Bsides Boston Recap

Ken Smith and Armand Boudreau, two of our expert Solutions Architects, recently attended the Security BSides Boston event. At K logix, our technical team attends numerous nationwide information security events throughout the year. We pride ourselves on being true thought leaders in this industry and many of our team members are often asked to speak and present at these events. By volunteering at BSides this year, Ken and Armand were able to be part of a truly remarkable event for the security community.

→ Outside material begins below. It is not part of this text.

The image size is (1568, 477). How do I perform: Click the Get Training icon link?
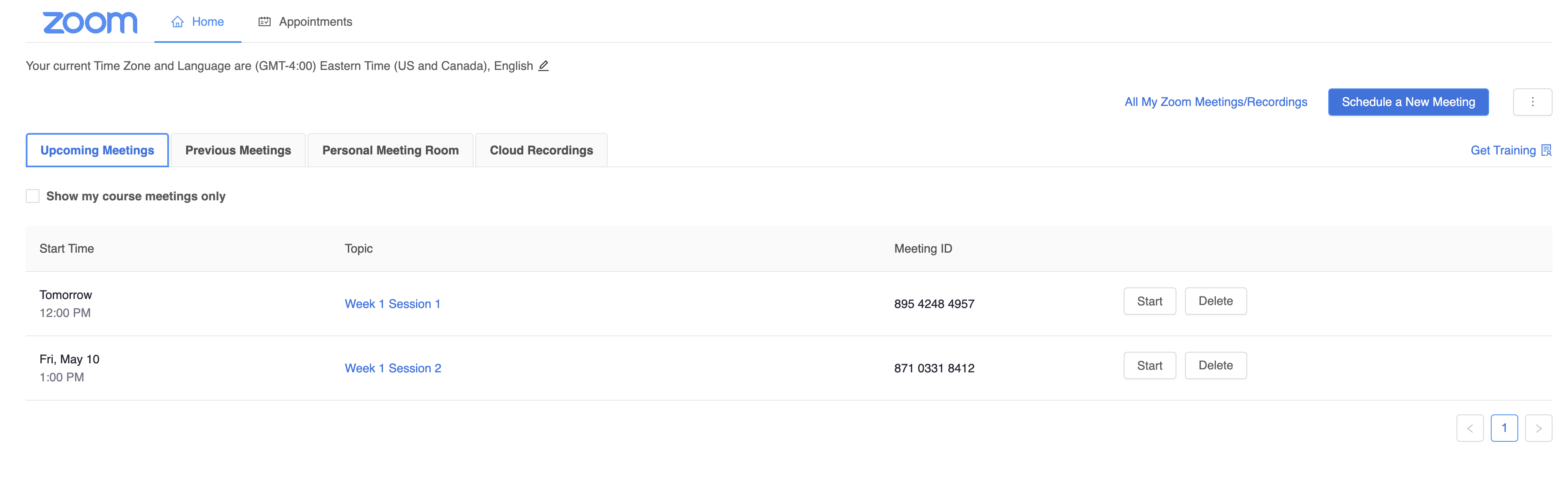click(1545, 150)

BSides attracts information and cyber security professionals for two days of presentations, collaboration, and learning. Due to the community driven nature of BSides, the individuals who participate are doing so on their own time and are truly interested in the advancement of information security. The positive energy was contagious throughout the NERD center as the halls buzzed with collaborative conversations.

Hot topics at BSides:

• Communication challenges between IT and executive leadership.
• How to translate security issues into business concerns.
• Increasing the investment in information security awareness for IT teams, end users, and executive leadership.
• Information security is reaching critical mass and organizational leadership can no longer maintain the “ignorance is bliss” attitude, especially when there are significant financial repercussions.

Ken and Armand volunteered on Saturday and they have included some highlights from presentations below. They did not attend Friday, which also included an impressive list of presenters and topics. 

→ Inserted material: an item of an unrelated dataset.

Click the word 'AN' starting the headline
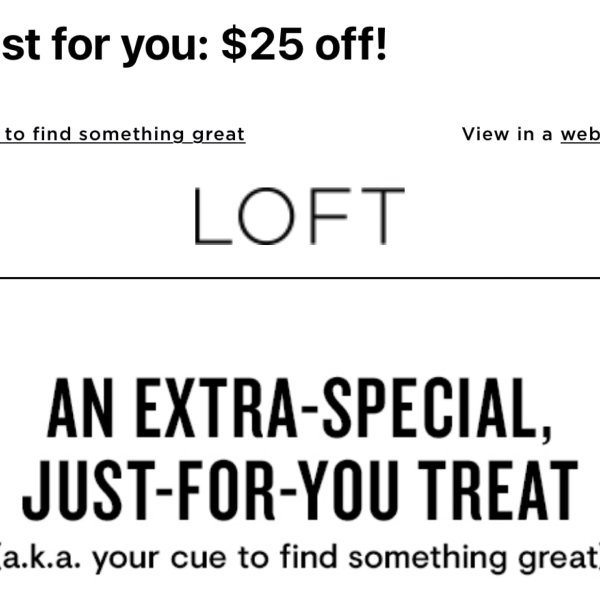 click(80, 408)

Keynote: “Target, Snowden, Heartbleed…Oh my!” by Rob Cheyne

• Now is the time for security professionals to do a better job at communicating with executives about information security
• It’s vital to focus on securing the data, starting at the data, and working outwards

“Run OpenVPN in your Home” by Paul Braren

• It’s important to use a basic OpenVPN gateway server at home in order to protect your internet browsing activities
• Paul spoke about how to configure mobile devices to use the OpenVPN gateway

“TOOOL: Introduction to Lock picking” moderated by Max Turkewitz and Tom Williams

• It’s simple: many locks are much easier to pick than you think
• Various types of picks are readily available
• There is a large locksport community

“Abusing Mobile Games” by Ming Chow

• Almost all mobile devices have at least one game installed
• The tool set to develop games and mobile apps has been put into the hands of the masses, giving almost anyone the ability to develop apps and games.
• This presentation reinforces the need for a strong BYOD strategy. While many apps are able to pass through the app store without any issue, the underlying libraries can serve as a pivot point onto the device when updated.

Demonstration: Lock picking by TOOOL Boston

• This hands-on demonstration allowed attendees to try and test their hands on using various picks to open different locks
• The TOOOL representatives helped attendees learn how each lock worked as well as the tools and techniques necessary to defeat each of them
• This demonstration showed how quickly physical security controls could be defeated, something that is both impressive and worrisome, reinforcing the concept of defense in depth, and not relying on a single control, whether physical or logical, to protect critical assets.

We look forward to attending next year's BSides event!